Providing safe samples at farmers markets

I’m all for less regs, not more, and letting producers define and implement best practices. In my version of the Hunger Games, the folks who do the best for food safety tell customers about it win the marketplace.

The best industry groups seek out experts to help them figure out the best way to reduce risks. Others do little, or worse, wait for regulations to tell them what to do.stockpic-produceStand

When our group started working with farmers markets a few years ago we created a strong partnership with the North Carolina Department of Agriculture and Consumer Services. Together, with funding from the North Carolina Tobacco Trust Fund, we developed best practices and engage directly with market managers and vendors through workshops and on-site visits.

Throughout the project, former graduate student Allison Smathers saw some risky practices when it came to providing samples – stuff like dirty equipment and a lack of hand washing. The same factors that led to an E. coli O157:H7 outbreak linked to cantaloupe samples in a Colorado farmers’ market in 2000. Since 2010 the curriculum we developed has been delivered to over 1000 managers and vendors and we’ve got some data that shows it led to some infrastructure and practice changes. All the farmers’ market food safety stuff we have can be found here.

According to the Daily Planet, folks in Minnesota, worried about the restrictive nature of public health laws are trying to clarify their current laws to allow for farmers to provide samples – as long as they are following some sort of risk reduction practices.

Market operators are concerned that Minnesota laws governing food safety haven’t kept pace with the farmer’s market boom. The Minnesota Farmers’ Market Association for the last year has worked with state officials to craft legislation that spells out the health regulations for handing out food samples and doing cooking demonstrations. The result of their negotiations isHF2178, sponsored by Rep.
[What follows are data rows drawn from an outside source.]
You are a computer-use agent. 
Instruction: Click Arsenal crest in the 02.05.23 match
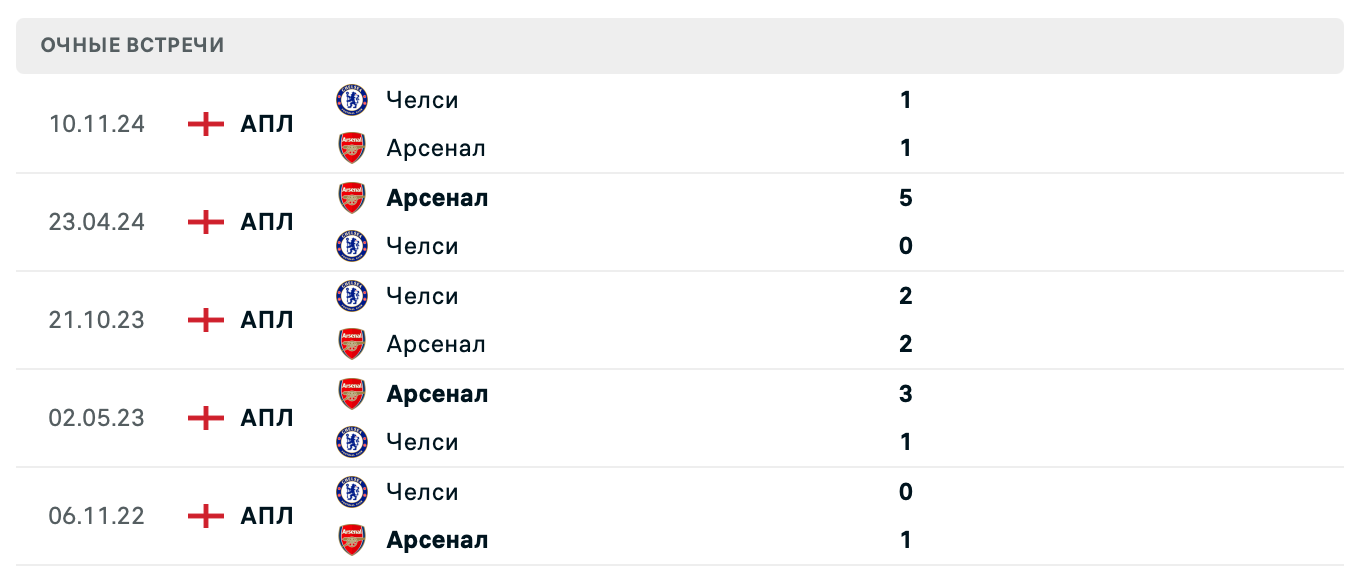pos(352,394)
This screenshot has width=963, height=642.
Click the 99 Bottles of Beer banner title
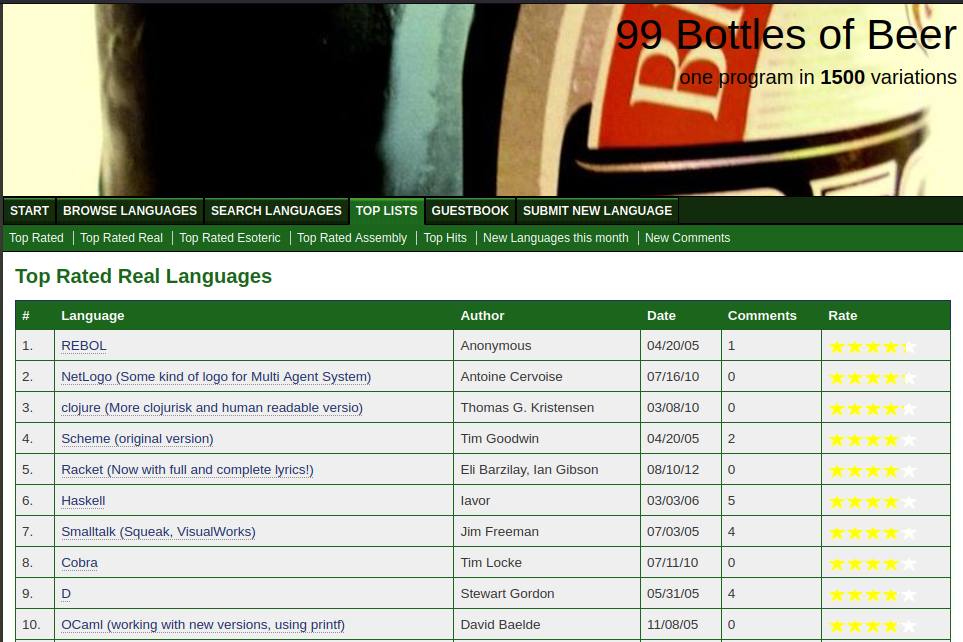(x=786, y=36)
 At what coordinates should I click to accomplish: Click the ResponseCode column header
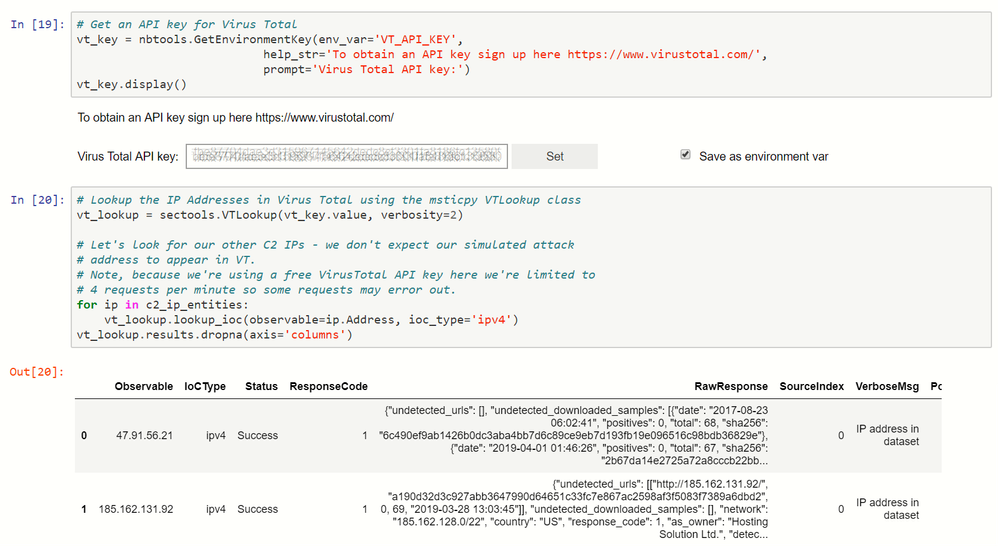(329, 386)
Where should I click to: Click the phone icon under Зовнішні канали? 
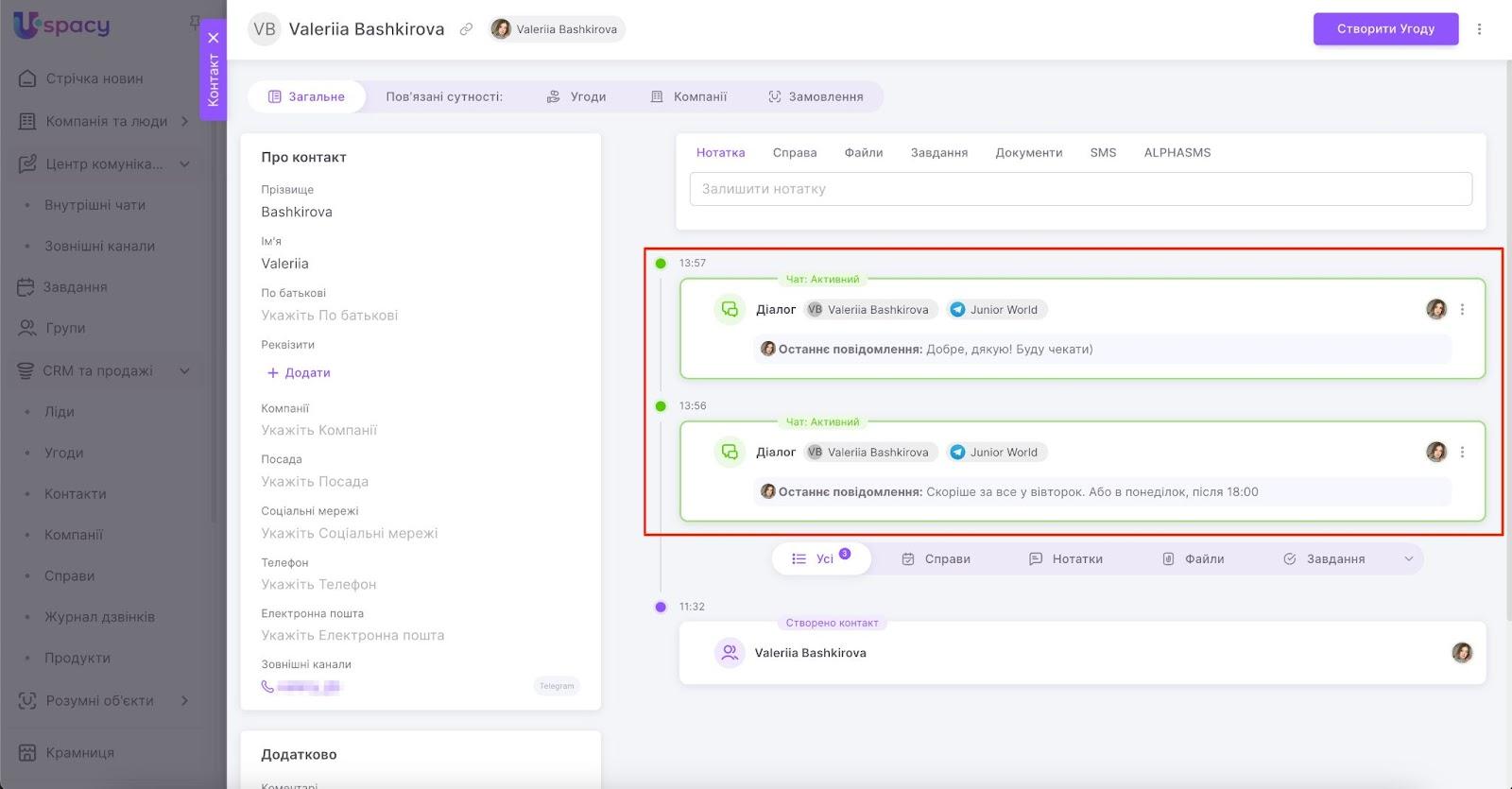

Bob Barrett (R-Lindstrom), which was approved Wednesday by the House Agriculture Policy Committee and referred to the House Floor.

When asked by a regulatory authority, the bill directs people to provide information such as the source of the food or the equipment used in its preparation.

Cecelia Coulter, founder and market manager of the Chisago City Farmers Market, said current laws don’t specify how cooking demonstrations and food samples should be handled at these markets. “This bill is significantly important,” she said, “as it will enable all Minnesota farmers markets, including those in outstate Minnesota, to conduct food sampling and cooking demonstrations without the regulatory hurdles that current policies require but while closely following the existing food code to insure food safety for our public.”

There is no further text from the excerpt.